* Action item: The entries below contain a line with "Germany (518, 1717)" and a line with "HORECA Middle East & Africa (434, 2355)". Quote exactly those two lines and all lines between them.

* Provided records:
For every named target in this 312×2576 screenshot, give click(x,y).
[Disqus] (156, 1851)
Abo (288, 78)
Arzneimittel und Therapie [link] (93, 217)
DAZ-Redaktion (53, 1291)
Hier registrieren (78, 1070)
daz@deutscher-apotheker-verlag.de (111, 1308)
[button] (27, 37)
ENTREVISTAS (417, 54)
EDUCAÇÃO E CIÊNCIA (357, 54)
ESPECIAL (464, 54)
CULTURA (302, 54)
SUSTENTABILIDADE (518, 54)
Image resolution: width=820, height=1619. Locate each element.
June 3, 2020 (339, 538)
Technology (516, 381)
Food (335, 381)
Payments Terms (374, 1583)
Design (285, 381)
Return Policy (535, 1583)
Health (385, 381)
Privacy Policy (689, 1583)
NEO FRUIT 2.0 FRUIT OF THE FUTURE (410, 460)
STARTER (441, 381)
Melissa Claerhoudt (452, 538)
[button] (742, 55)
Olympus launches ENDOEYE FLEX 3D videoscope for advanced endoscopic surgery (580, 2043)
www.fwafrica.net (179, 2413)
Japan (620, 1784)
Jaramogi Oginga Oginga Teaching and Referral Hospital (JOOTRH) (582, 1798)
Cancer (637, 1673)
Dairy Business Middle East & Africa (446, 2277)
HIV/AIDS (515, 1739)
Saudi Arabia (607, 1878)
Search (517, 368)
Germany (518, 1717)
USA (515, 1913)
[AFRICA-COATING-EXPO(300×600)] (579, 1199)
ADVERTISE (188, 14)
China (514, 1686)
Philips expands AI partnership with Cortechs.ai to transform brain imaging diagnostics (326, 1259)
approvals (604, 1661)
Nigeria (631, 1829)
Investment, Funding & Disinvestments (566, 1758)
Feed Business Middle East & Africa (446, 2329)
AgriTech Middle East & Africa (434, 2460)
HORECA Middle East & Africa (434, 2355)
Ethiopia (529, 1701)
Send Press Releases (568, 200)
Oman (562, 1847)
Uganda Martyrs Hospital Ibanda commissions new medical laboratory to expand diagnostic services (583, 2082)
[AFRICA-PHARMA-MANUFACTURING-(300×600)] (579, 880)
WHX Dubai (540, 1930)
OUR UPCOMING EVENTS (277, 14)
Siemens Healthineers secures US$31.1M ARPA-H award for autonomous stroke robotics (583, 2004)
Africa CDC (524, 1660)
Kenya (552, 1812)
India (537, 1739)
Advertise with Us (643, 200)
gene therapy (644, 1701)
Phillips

* Task output:
Germany (518, 1717)
USA (515, 1913)
[AFRICA-COATING-EXPO(300×600)] (579, 1199)
ADVERTISE (188, 14)
China (514, 1686)
Philips expands AI partnership with Cortechs.ai to transform brain imaging diagnostics (326, 1259)
approvals (604, 1661)
Nigeria (631, 1829)
Investment, Funding & Disinvestments (566, 1758)
Feed Business Middle East & Africa (446, 2329)
AgriTech Middle East & Africa (434, 2460)
HORECA Middle East & Africa (434, 2355)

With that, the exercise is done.